Astèr Atèrla semble, à plusieurs endroits nous parler d’une urgence qui introduit dans les murs du Centre d’art ce qui semblerait de base ne pas lui appartenir, le corps, l’éphémère, les langages. Anie Matois ne fait pas autre chose lorsqu’elle nous donne à voir cet Autoportrait à la chaise. L’œuvre témoigne de sa réflexion sur les corps assignés, discriminés et opprimés. La douceur des pièces, comme les jeux de lumière, permet un éclairage nouveau sur ces morphologies qui semblent par endroit mis de côté. Sa démarche met également en avant la question du sujet unifié, mais aussi l’uniformité qui semble le plus souvent attendue.
Penser la mobilité
Il demeure une question centrale pour le spectateur de l’exposition, et cela, dans la situation insulaire qui est celle de la Réunion entre le clos et le gigantesque. Comment ne pas penser au puissant texte de Gilles Deleuze en parcourant le CCCOD, « Rêver des îles, avec angoisse ou avec joie, peu importe, c’est rêver qu’on se sépare, qu’on est déjà séparé, loin des continents, qu’on est seul et perdu – ou bien c’est rêver qu’on repart à zéro, qu’on recrée, qu’on recommence ». Mais pourtant c’est plutôt un rêve de mobilité qui semble parcourir l’exposition, celui de tisser des liens, d’amener à soi comme de se penser avec l’autre, avec Mayotte, avec l’Afrique du Sud. Ici, à la différence de chez Deleuze, l’île ne se rêve pas mais elle se vit. La richesse de l’animisme d’une œuvre comme chez Tatiana Patchama s’explore aussi au prisme des voyages immobiles, dans une rencontre spirituelle qui vient nous percuter.

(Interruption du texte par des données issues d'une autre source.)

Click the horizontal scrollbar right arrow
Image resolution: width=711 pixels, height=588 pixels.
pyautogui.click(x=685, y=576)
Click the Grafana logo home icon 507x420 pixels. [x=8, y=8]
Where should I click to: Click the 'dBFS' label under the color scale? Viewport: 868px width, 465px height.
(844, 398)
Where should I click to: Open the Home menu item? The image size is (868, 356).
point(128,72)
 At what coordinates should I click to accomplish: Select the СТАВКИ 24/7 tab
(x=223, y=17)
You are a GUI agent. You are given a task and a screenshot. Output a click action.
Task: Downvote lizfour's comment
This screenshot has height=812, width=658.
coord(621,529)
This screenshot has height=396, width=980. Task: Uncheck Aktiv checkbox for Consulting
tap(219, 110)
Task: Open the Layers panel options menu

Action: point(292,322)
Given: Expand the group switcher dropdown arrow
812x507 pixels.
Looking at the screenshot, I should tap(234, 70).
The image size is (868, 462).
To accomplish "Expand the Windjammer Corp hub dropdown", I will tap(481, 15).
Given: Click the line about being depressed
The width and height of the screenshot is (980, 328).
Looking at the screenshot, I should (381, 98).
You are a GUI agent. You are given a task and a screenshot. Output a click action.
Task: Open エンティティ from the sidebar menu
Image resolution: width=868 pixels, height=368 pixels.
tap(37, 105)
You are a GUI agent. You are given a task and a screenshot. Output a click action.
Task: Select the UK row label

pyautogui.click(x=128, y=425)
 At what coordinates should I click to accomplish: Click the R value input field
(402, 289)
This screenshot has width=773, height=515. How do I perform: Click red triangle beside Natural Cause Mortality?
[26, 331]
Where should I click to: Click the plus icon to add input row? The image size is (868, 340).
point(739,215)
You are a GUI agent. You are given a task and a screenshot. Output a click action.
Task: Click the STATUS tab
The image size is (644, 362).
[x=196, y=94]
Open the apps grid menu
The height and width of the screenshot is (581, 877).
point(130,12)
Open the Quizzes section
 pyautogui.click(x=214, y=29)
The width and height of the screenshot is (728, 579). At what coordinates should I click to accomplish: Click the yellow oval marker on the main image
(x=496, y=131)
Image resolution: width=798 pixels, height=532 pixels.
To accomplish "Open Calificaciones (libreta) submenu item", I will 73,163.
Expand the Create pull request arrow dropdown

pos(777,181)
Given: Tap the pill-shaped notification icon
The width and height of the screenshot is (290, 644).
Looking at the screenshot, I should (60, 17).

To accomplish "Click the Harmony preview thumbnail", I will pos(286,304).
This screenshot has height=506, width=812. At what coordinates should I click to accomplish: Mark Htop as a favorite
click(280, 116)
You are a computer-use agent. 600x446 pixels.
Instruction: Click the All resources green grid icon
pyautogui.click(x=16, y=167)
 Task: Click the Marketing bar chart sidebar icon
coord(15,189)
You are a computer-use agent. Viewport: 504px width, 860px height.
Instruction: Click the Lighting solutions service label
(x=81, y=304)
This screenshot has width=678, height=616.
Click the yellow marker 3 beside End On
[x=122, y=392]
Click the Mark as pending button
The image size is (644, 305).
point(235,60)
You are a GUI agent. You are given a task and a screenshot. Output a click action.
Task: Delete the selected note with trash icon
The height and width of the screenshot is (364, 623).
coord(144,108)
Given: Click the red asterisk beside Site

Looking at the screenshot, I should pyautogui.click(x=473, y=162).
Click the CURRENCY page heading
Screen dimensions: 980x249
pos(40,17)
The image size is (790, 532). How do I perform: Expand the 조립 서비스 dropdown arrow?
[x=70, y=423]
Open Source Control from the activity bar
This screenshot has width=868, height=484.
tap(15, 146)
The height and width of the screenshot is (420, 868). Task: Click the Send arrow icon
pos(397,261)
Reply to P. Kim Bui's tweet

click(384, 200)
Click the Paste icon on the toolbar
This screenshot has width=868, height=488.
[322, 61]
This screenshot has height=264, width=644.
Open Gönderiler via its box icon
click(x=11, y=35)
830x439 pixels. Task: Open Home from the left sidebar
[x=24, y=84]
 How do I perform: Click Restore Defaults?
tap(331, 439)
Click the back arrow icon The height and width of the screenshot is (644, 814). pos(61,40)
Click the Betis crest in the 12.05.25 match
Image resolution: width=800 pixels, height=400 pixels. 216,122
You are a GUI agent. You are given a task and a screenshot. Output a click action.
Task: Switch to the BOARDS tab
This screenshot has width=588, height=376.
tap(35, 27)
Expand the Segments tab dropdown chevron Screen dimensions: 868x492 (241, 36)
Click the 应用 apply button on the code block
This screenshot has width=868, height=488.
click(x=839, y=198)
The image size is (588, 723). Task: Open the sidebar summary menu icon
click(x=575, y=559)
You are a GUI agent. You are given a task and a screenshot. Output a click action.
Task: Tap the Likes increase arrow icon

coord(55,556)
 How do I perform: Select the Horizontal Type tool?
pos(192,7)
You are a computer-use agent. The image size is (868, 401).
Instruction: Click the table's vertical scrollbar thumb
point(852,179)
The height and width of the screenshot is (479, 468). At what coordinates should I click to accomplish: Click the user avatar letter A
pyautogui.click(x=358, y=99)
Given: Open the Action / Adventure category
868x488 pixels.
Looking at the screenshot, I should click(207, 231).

Le titre de l’article, « matérialité basaltique » fait écho à la prose du sculpteur oral Hasawa dans son œuvre Le visible de leurs invisibles. Dans cette œuvre écho au cahier d’un retour au pays natal l’auteur déclame « Notre langaz se devait d’être palpable, nous sommes plasticités, matériaux se recomposant sans cesse. Re-programmant sans fin notre matrice insulaire dans sa viscosité magmatique. »
« Astèr Atèrla », une exposition au Centre de Création Contemporaine Olivier Debré à Tours (CCCOD), jusqu’au 7 janvier 2024.